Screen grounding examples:
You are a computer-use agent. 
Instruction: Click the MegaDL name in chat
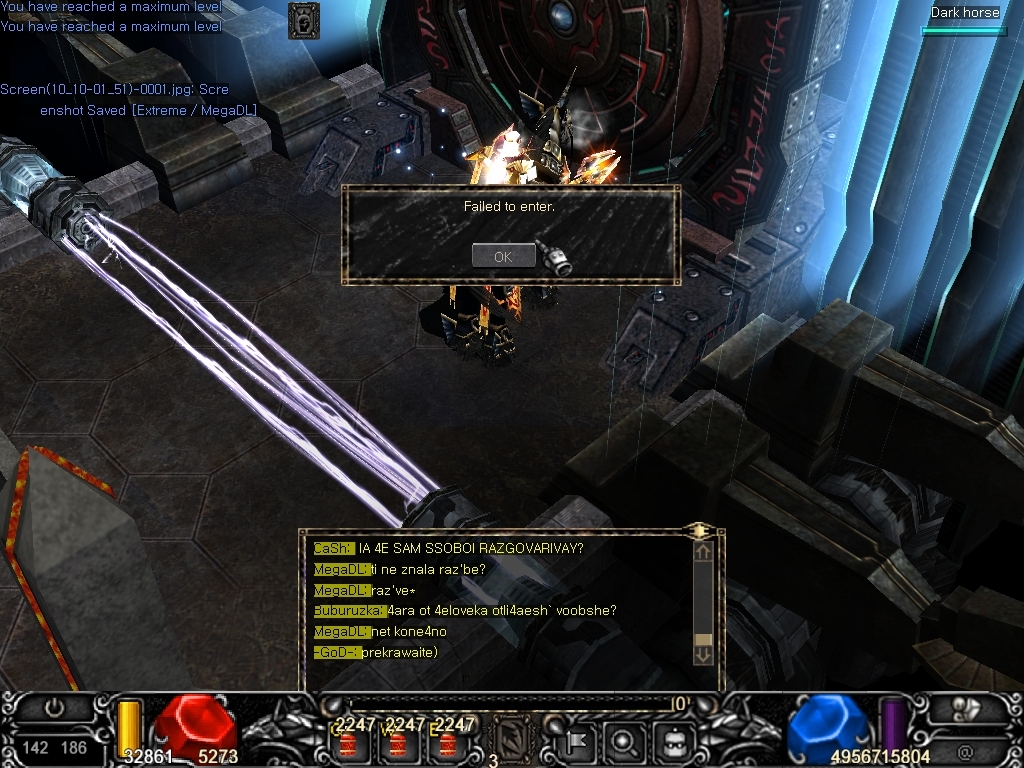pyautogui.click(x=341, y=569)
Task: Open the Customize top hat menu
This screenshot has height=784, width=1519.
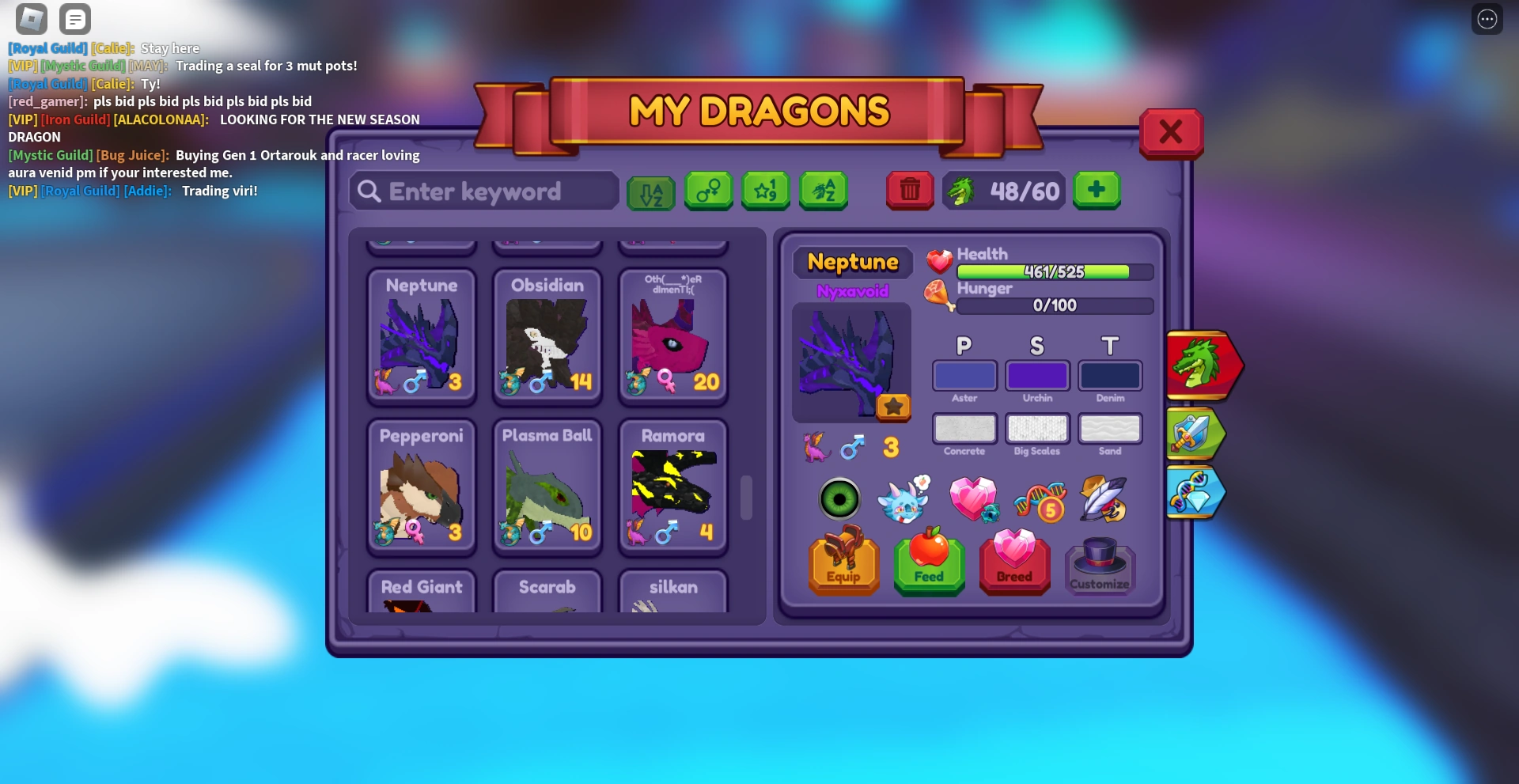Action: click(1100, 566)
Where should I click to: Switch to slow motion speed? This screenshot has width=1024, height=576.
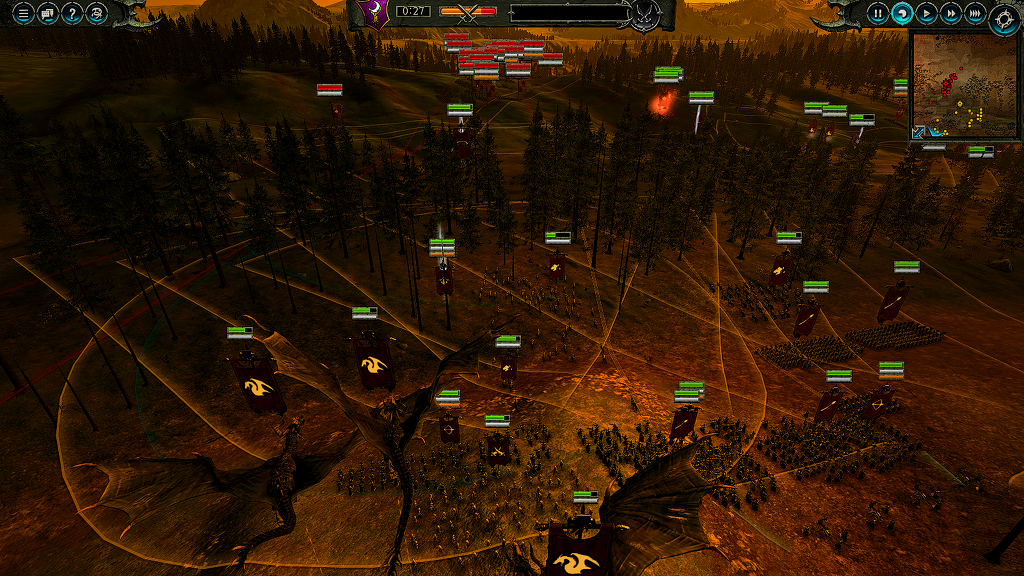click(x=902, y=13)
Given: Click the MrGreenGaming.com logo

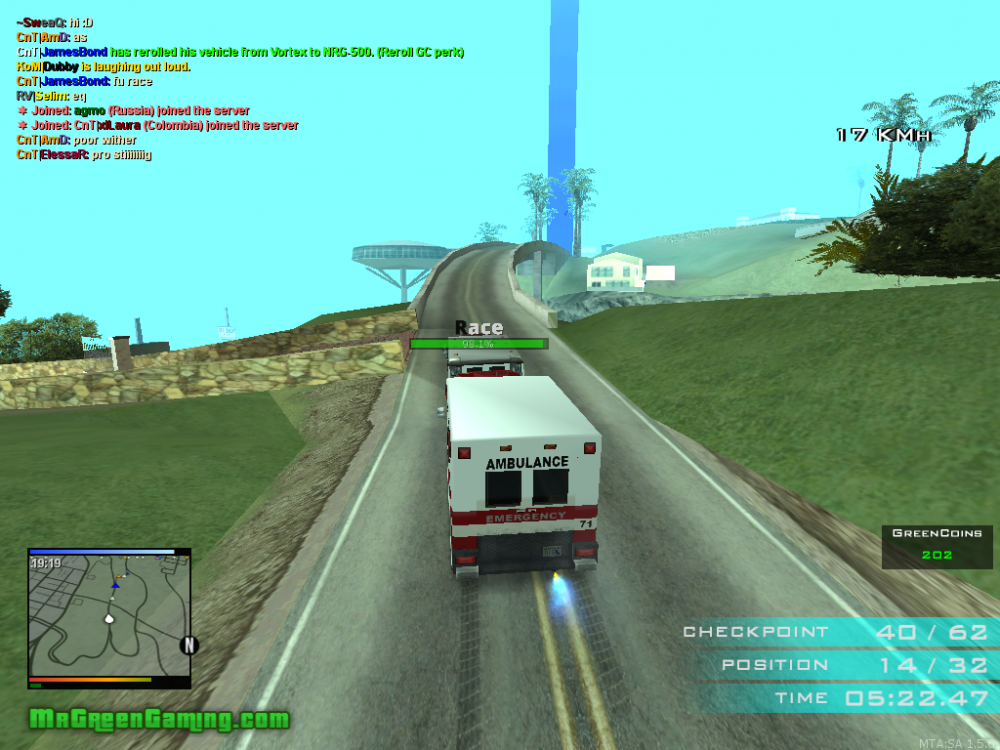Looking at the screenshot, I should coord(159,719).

TASK TO COMPLETE: Swap "Instruction" for "Directive" everywhere in the records above and keep every other part the same. Leave the pictures out of your answer.

PROBLEM SOLUTION:
You are a computer-use agent. 
Directive: Click the MegaDL name in chat
pyautogui.click(x=341, y=569)
Task: Open the Customize top hat menu
This screenshot has height=784, width=1519.
Action: click(1100, 566)
Where should I click to: Switch to slow motion speed? This screenshot has width=1024, height=576.
click(x=902, y=13)
Given: Click the MrGreenGaming.com logo

Looking at the screenshot, I should coord(159,719).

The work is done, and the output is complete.